** Data supplied follows **

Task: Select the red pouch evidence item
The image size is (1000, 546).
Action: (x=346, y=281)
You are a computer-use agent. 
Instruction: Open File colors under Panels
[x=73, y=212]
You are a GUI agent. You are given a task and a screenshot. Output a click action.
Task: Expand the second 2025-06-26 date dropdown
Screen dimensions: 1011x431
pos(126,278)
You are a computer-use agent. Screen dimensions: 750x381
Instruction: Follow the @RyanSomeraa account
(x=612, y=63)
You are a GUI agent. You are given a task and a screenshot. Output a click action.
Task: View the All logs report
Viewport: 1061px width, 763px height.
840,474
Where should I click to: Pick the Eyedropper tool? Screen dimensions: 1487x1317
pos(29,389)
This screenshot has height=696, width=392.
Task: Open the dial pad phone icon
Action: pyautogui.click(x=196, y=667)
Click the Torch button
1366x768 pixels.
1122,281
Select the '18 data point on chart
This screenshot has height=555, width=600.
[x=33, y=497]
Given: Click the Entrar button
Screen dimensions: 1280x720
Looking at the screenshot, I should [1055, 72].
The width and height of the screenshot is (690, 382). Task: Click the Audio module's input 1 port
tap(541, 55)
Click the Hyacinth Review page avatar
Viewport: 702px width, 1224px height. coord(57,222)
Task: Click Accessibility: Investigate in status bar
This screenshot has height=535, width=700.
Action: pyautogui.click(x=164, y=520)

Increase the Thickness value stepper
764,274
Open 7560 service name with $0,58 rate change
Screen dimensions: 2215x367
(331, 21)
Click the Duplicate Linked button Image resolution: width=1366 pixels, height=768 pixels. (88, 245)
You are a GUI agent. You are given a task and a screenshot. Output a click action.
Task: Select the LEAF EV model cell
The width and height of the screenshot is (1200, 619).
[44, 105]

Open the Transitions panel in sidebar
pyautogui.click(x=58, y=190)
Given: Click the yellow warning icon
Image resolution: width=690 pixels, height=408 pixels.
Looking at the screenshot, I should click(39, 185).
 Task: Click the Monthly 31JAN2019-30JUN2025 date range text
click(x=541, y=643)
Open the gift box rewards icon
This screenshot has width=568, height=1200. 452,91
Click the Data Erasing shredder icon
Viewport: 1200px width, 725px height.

** End of Data supplied **

-- Assignment --
Nothing in the entries may be left out; each line is to be output exactly.

-- Answer for this exercise --
Task: Select the red pouch evidence item
The image size is (1000, 546).
Action: (x=346, y=281)
You are a computer-use agent. 
Instruction: Open File colors under Panels
[x=73, y=212]
You are a GUI agent. You are given a task and a screenshot. Output a click action.
Task: Expand the second 2025-06-26 date dropdown
Screen dimensions: 1011x431
pos(126,278)
You are a computer-use agent. Screen dimensions: 750x381
Instruction: Follow the @RyanSomeraa account
(x=612, y=63)
You are a GUI agent. You are given a task and a screenshot. Output a click action.
Task: View the All logs report
Viewport: 1061px width, 763px height.
840,474
Where should I click to: Pick the Eyedropper tool? Screen dimensions: 1487x1317
pos(29,389)
This screenshot has height=696, width=392.
Task: Open the dial pad phone icon
Action: pyautogui.click(x=196, y=667)
Click the Torch button
1366x768 pixels.
1122,281
Select the '18 data point on chart
This screenshot has height=555, width=600.
[x=33, y=497]
Given: Click the Entrar button
Screen dimensions: 1280x720
Looking at the screenshot, I should [1055, 72].
The width and height of the screenshot is (690, 382). Task: Click the Audio module's input 1 port
tap(541, 55)
Click the Hyacinth Review page avatar
Viewport: 702px width, 1224px height. coord(57,222)
Task: Click Accessibility: Investigate in status bar
This screenshot has height=535, width=700.
Action: pyautogui.click(x=164, y=520)

Increase the Thickness value stepper
764,274
Open 7560 service name with $0,58 rate change
Screen dimensions: 2215x367
(331, 21)
Click the Duplicate Linked button Image resolution: width=1366 pixels, height=768 pixels. (88, 245)
You are a GUI agent. You are given a task and a screenshot. Output a click action.
Task: Select the LEAF EV model cell
The width and height of the screenshot is (1200, 619).
[44, 105]

Open the Transitions panel in sidebar
pyautogui.click(x=58, y=190)
Given: Click the yellow warning icon
Image resolution: width=690 pixels, height=408 pixels.
Looking at the screenshot, I should click(39, 185).
 Task: Click the Monthly 31JAN2019-30JUN2025 date range text
click(x=541, y=643)
Open the gift box rewards icon
This screenshot has width=568, height=1200. 452,91
Click the Data Erasing shredder icon
Viewport: 1200px width, 725px height.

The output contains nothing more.